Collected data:

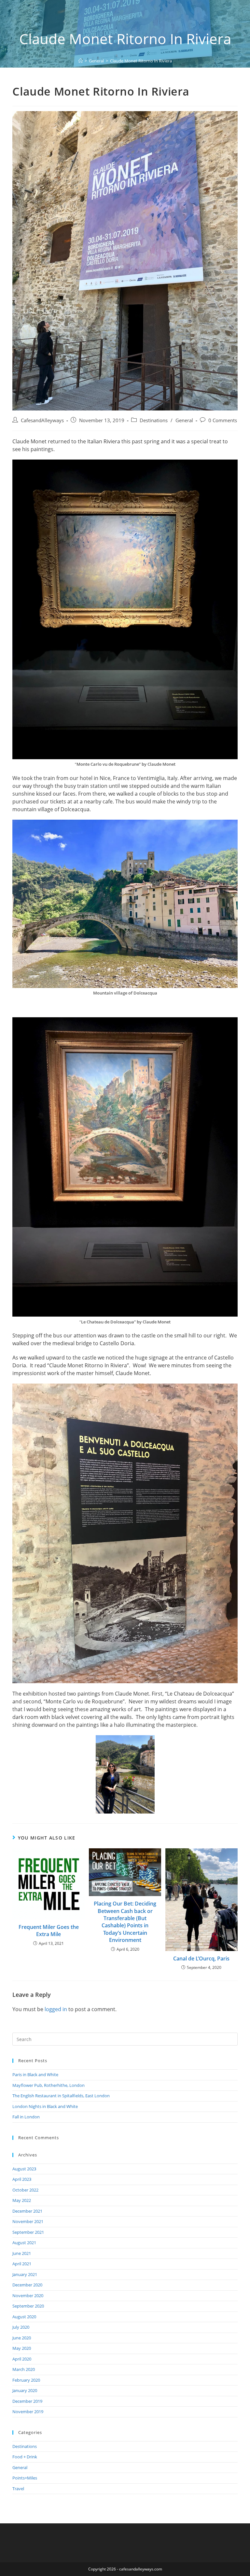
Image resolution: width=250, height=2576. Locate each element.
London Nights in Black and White (45, 2106)
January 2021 (24, 2274)
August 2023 (24, 2169)
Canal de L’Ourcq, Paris (201, 1958)
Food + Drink (24, 2457)
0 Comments (222, 420)
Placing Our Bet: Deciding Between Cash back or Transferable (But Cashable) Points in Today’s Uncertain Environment (125, 1922)
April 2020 (21, 2359)
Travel (18, 2488)
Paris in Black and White (35, 2074)
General (184, 420)
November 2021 (27, 2221)
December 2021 (27, 2211)
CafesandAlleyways (42, 420)
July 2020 (20, 2327)
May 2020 (21, 2348)
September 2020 (28, 2306)
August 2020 (24, 2317)
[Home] (80, 61)
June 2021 (21, 2253)
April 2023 (21, 2179)
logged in (56, 2009)
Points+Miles (24, 2478)
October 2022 (25, 2190)
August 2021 (24, 2242)
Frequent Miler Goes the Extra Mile (49, 1930)
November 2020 (27, 2295)
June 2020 (21, 2338)
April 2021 (21, 2264)
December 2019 (27, 2401)
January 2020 (24, 2390)
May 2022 (21, 2200)
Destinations (154, 420)
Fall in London (26, 2117)
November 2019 (27, 2411)
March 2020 (23, 2369)
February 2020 (26, 2380)
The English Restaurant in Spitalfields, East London (61, 2096)
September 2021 (28, 2232)
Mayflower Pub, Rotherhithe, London (48, 2085)
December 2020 (27, 2285)
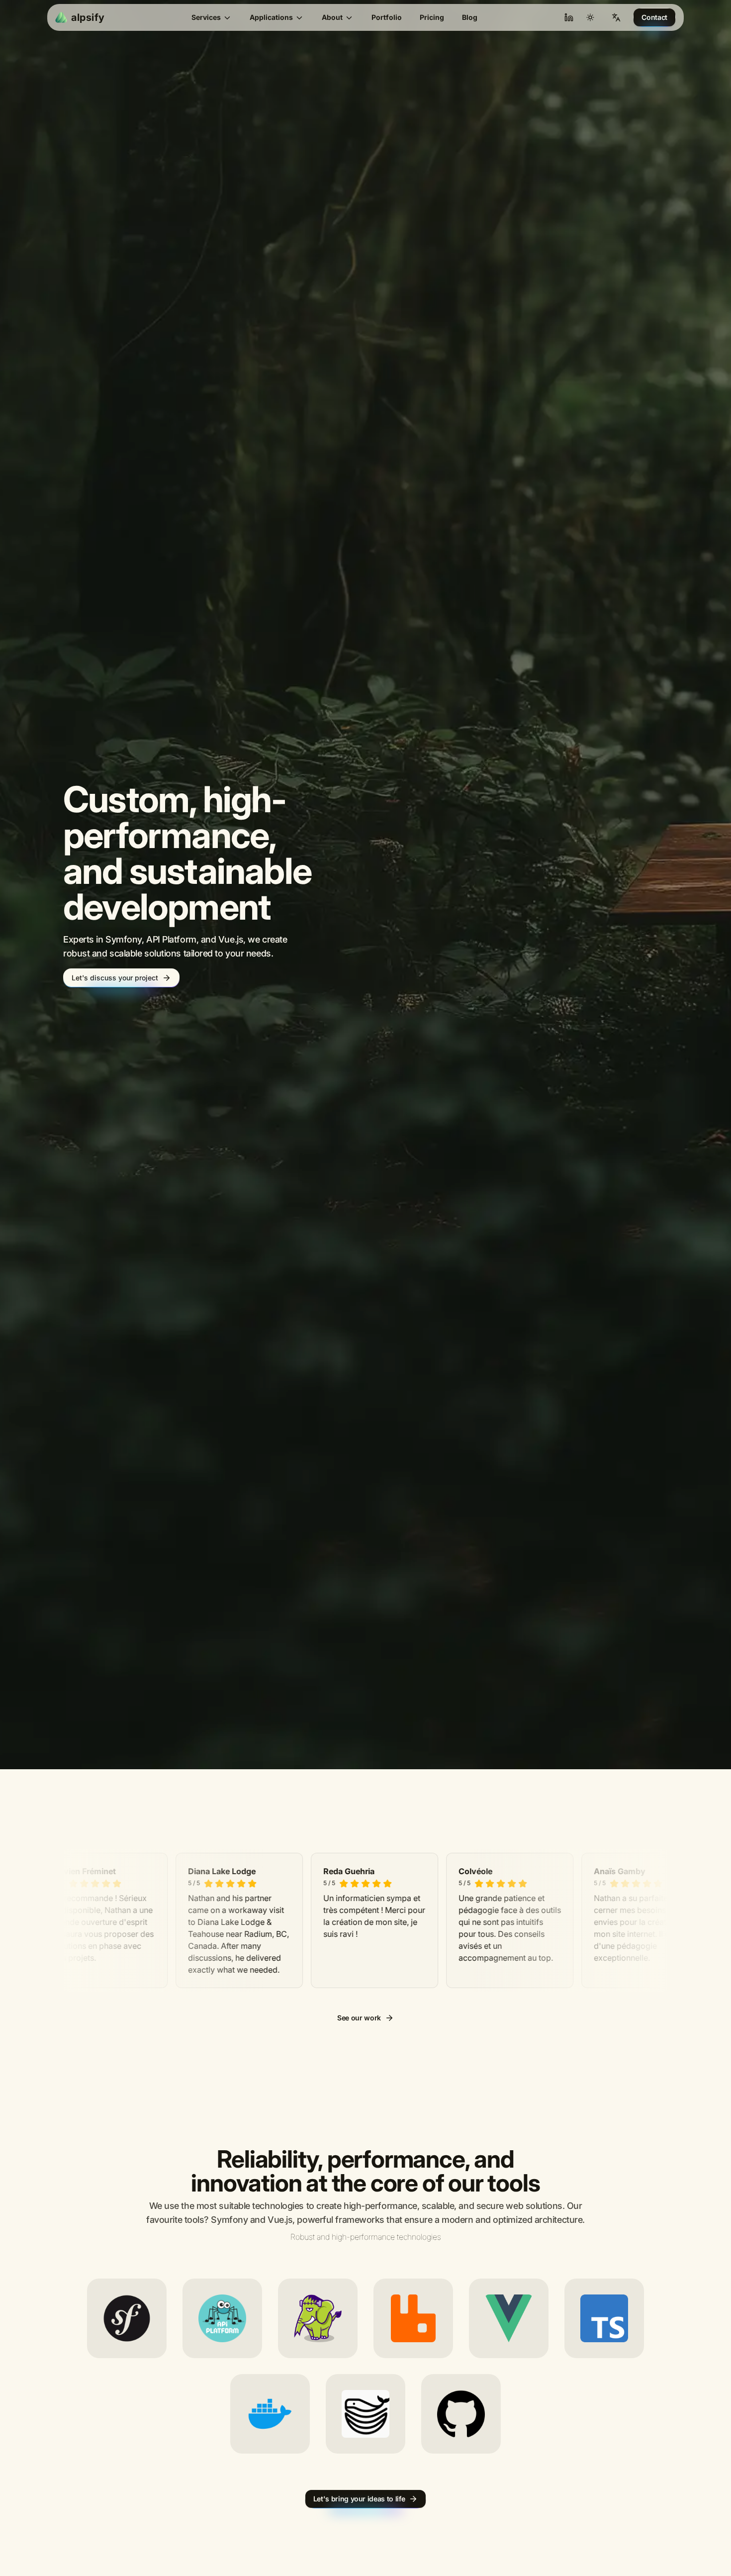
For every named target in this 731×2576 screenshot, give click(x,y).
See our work (359, 2051)
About (332, 17)
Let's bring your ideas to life (359, 2532)
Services (206, 17)
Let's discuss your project (115, 995)
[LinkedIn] (568, 17)
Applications (271, 17)
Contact (654, 17)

ASSIGNED TASK> Locate the lines above that contain "White" and copy them.

TASK RESPONSE>
London Nights in Black and White (45, 2106)
Paris in Black and White (35, 2074)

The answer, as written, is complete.